Les derniers chapitres du livre examinent les mécanismes par lesquels la profession d’architecte s’est formalisée au début du XXe siècle. La formation d’ordres professionnels a vraisemblablement balisé et harmonisé la compétition entre architectes et ingénieurs. Devant l’audace des ingénieurs, les architectes se sont fait défenseurs des canons esthétiques traditionnels sans pour autant négliger les innovations technologiques, comme l’emploi du béton armé. L’architecte tirait alors son autorité de sa double formation technique et académique, bien qu’aucun diplôme particulier ne fût obligatoire pour exercer la profession. Fort de leur esprit de corps, les architectes ont été en mesure de maintenir une mainmise sur les concours, qui furent un véhicule privilégié pour faire valoir leur expertise et leur doctrine.

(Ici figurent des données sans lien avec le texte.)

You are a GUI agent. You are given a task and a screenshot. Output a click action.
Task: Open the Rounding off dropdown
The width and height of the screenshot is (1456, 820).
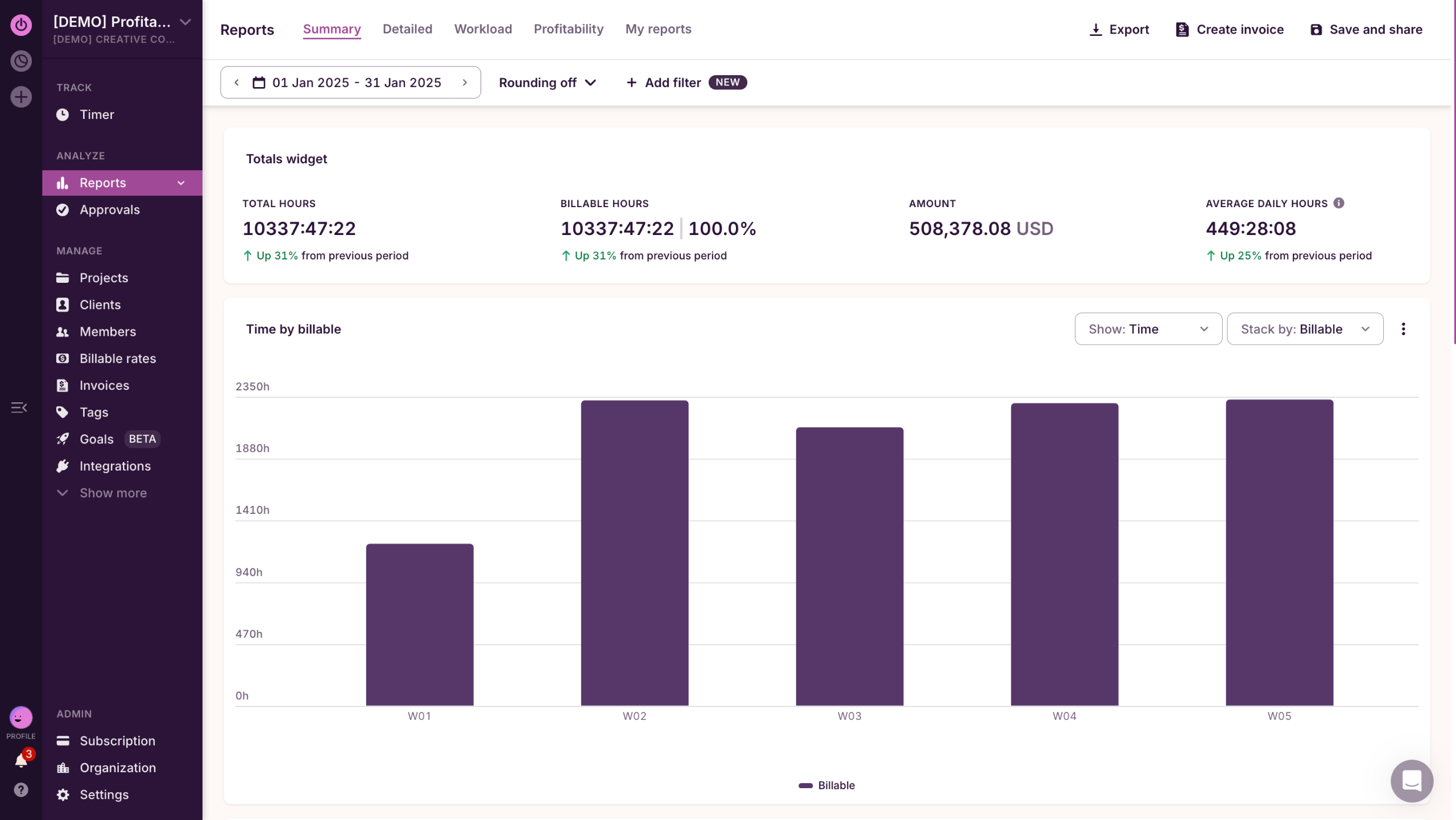(547, 83)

Le développement d’une critique journalistique indépendante n’a pas vraiment ébranlé le prestige des architectes académiques avant l’émergence du mouvement moderne durant les années 1920.

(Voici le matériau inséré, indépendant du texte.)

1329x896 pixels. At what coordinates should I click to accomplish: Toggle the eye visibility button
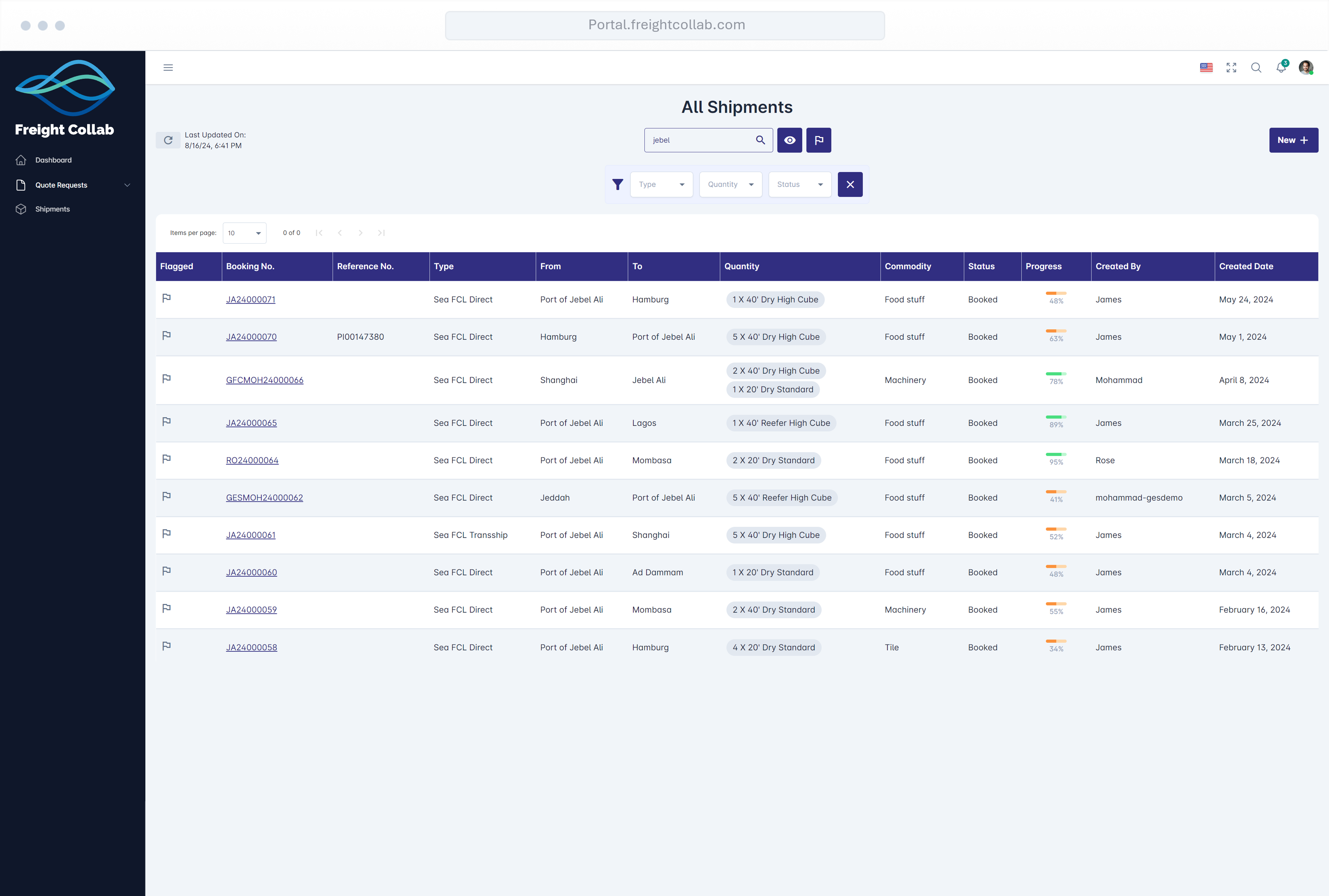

Bien qu’elle n’explique que les premières étapes de la professionnalisation de l’architecture, l’histoire régionale esquissée par Dave Lüthi possède une résonance universelle. En effet, sa structure thématique pourrait vraisemblablement s’appliquer à d’autres régions occidentales, avec une temporalité et des acteurs différents. Toutefois, la faiblesse principale de cet ouvrage demeure l’absence d’un modèle théorique capable d’expliquer les liens entre la professionnalisation des métiers de la construction et les processus de modernisation politiques, sociaux et économiques qui ont présidé à l’apparition de la figure de l’architecte professionnel durant la première ère capitaliste. Il est aussi décevant que l’auteur accorde si peu d’importance aux composantes de l’érudition architecturale qui furent nécessaires à un individu pour acquérir la distinction symbolique d’architecte professionnel expert. Ainsi, le lecteur cherche en vain pourquoi la connaissance des styles architecturaux, réduits par l’auteur à de courtes définitions, fut déterminante dans la constitution de cette distinction.

Malgré son intérêt indéniable, cette courte synthèse ne fait, en somme, qu’esquisser le potentiel d’une sociologie architecturale qui saurait démontrer comment l’étude de l’architecture peut approfondir notre connaissance de la société et de ses formes bâties.